WHAT TO PRODUCE
Write out all of the data below line for line, changing nothing.

Stored data entries
------------

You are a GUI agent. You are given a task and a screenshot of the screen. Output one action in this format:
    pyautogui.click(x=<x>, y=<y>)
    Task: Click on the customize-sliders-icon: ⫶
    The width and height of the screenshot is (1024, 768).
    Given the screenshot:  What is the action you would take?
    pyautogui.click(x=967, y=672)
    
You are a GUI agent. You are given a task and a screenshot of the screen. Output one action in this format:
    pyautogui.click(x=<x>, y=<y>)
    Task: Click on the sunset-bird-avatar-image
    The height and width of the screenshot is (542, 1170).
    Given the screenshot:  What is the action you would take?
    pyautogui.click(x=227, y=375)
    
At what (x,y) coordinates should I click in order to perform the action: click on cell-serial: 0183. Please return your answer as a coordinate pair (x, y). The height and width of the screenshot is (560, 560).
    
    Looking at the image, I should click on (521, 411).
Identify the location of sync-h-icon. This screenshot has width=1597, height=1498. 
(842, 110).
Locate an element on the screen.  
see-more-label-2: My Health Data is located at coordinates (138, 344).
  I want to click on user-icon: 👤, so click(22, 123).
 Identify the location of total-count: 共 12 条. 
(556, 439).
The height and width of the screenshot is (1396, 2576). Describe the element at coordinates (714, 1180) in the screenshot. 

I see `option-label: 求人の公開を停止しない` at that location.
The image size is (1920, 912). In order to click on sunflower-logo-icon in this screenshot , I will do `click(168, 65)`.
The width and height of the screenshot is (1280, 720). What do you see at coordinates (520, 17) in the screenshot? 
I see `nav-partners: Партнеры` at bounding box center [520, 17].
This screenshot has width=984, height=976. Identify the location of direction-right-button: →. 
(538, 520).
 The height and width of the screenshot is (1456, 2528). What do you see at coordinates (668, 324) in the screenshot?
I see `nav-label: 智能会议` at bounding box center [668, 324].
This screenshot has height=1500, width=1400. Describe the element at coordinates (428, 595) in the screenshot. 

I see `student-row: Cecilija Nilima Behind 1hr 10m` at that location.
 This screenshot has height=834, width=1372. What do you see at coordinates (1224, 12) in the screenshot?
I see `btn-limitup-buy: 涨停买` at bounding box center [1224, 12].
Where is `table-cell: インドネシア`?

------------

OUTPUT FOR THIS EXERCISE
You are a GUI agent. You are given a task and a screenshot of the screen. Output one action in this format:
    pyautogui.click(x=<x>, y=<y>)
    Task: Click on the customize-sliders-icon: ⫶
    The width and height of the screenshot is (1024, 768).
    Given the screenshot:  What is the action you would take?
    pyautogui.click(x=967, y=672)
    
You are a GUI agent. You are given a task and a screenshot of the screen. Output one action in this format:
    pyautogui.click(x=<x>, y=<y>)
    Task: Click on the sunset-bird-avatar-image
    The height and width of the screenshot is (542, 1170).
    Given the screenshot:  What is the action you would take?
    pyautogui.click(x=227, y=375)
    
At what (x,y) coordinates should I click in order to perform the action: click on cell-serial: 0183. Please return your answer as a coordinate pair (x, y). The height and width of the screenshot is (560, 560).
    
    Looking at the image, I should click on (521, 411).
Identify the location of sync-h-icon. This screenshot has width=1597, height=1498. 
(842, 110).
Locate an element on the screen.  
see-more-label-2: My Health Data is located at coordinates (138, 344).
  I want to click on user-icon: 👤, so click(22, 123).
 Identify the location of total-count: 共 12 条. 
(556, 439).
The height and width of the screenshot is (1396, 2576). Describe the element at coordinates (714, 1180) in the screenshot. 

I see `option-label: 求人の公開を停止しない` at that location.
The image size is (1920, 912). In order to click on sunflower-logo-icon in this screenshot , I will do `click(168, 65)`.
The width and height of the screenshot is (1280, 720). What do you see at coordinates (520, 17) in the screenshot? 
I see `nav-partners: Партнеры` at bounding box center [520, 17].
This screenshot has width=984, height=976. Identify the location of direction-right-button: →. 
(538, 520).
 The height and width of the screenshot is (1456, 2528). What do you see at coordinates (668, 324) in the screenshot?
I see `nav-label: 智能会议` at bounding box center [668, 324].
This screenshot has height=1500, width=1400. Describe the element at coordinates (428, 595) in the screenshot. 

I see `student-row: Cecilija Nilima Behind 1hr 10m` at that location.
 This screenshot has height=834, width=1372. What do you see at coordinates (1224, 12) in the screenshot?
I see `btn-limitup-buy: 涨停买` at bounding box center [1224, 12].
Where is `table-cell: インドネシア`?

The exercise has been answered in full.